#  > Telecomunicações >  > TP-Link >  >  tp-link AC1200 Mesh Wi-fi Router Full Gigabit | MU-MIMO Archer C6 (INSTABILIDADES)

## DUHbnu

O AC1200 Mesh Wi-fi Router Full Gigabit | MU-MIMO Archer C6 apresenta instabilidades em seu funcionamento, principalmente na rede 5G, quando operando com Internet fibra ótica 350 Mega. Instável com TV LG 43 4K, Dell Inspiron15, etc. Quando vai testar sites como FAST, SIMET, nPerf, Copeel, etc ... simplesmente derruba tudo 2,4G e 5G voltando mais ou menos um minuto depois.
A configuração é sai do Modem Fiber Home e entra em um switch TPLINK 8- Port Gigabit TL-SG1008D, vai para um HotSpot Intelbras (100 Mb) e para o AC1200 Archer C6. Fiações em cabo UTP CAT6.
O Sinal na rede cabeada e no HotSpot permanece normal sempre; não se notando problemas quando o Archer C6 derruba todo WI-FI dele 2,4G e 5G. O Archer C6 esta no canal 1 com 40Mhz de banda e o Hotspot esta no canal 11 com 20Mhz de banda.
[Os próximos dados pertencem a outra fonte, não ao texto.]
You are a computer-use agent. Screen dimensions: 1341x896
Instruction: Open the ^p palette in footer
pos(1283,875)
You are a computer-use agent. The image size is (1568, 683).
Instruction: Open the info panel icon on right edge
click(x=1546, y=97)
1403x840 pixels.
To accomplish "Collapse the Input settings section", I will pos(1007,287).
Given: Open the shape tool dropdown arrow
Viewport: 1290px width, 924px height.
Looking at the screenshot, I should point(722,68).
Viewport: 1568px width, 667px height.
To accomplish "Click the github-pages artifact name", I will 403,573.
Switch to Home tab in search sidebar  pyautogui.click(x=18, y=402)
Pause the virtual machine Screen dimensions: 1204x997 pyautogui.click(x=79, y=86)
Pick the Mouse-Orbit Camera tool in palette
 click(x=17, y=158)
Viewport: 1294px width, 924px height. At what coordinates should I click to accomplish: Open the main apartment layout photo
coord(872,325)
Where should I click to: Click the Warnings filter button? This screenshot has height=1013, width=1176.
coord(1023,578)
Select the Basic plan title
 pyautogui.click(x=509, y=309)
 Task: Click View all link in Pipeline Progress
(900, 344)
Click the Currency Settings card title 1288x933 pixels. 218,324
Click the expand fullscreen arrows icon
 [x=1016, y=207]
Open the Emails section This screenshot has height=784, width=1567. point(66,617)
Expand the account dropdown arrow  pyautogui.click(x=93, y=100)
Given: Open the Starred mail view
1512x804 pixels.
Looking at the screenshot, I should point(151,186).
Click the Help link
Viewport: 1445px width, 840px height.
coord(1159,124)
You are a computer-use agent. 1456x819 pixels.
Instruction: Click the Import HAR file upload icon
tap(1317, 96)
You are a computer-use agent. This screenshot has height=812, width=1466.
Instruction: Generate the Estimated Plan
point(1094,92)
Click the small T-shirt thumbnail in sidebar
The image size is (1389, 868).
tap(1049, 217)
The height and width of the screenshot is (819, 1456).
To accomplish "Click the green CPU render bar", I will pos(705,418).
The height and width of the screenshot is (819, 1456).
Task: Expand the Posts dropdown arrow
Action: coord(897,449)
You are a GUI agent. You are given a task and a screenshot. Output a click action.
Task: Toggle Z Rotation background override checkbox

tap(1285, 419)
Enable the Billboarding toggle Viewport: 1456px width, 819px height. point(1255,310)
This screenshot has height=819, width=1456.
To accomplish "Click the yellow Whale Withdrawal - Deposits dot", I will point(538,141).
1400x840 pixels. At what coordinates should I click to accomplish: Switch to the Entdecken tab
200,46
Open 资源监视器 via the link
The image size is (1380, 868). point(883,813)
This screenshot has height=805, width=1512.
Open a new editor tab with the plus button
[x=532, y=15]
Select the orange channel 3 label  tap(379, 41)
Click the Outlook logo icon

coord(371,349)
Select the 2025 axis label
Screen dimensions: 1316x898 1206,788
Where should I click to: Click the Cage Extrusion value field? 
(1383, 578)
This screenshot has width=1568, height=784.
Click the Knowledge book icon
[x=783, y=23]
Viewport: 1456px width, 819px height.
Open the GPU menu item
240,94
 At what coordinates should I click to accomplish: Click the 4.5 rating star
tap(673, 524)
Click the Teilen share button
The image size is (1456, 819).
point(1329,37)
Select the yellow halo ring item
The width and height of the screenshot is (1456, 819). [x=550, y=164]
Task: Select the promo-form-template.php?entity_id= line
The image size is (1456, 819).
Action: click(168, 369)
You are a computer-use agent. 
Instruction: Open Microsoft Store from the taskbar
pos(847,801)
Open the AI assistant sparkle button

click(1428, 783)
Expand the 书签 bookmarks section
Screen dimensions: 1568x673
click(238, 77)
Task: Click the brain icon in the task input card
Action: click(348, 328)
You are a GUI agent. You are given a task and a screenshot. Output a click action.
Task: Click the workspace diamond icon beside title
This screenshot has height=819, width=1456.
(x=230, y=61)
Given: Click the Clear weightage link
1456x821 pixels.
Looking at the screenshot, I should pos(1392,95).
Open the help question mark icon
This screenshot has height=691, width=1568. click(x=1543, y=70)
Os sinais chegam a todos pontos com intensidade de -50 a -70dbm.

----------


## Nilton Nakao

Para minha ex-esposa configurei da seguinte forma. 
Rede 1 para 2,4 GHZ, para dispositivos que não tenham suporte a 5 GHz
Rede 2 para 5 GHz, notebooks e celulares.
Curiosamente alguns celulares optam por melhor qualidade de sinal ou seja saiu de uma sala 2,4 e fim, meu celular raramente fica conectado a rede 1 mesmo com -85 dBm optando por taxa de dados e sendo instável vai para dados da operadora.

----------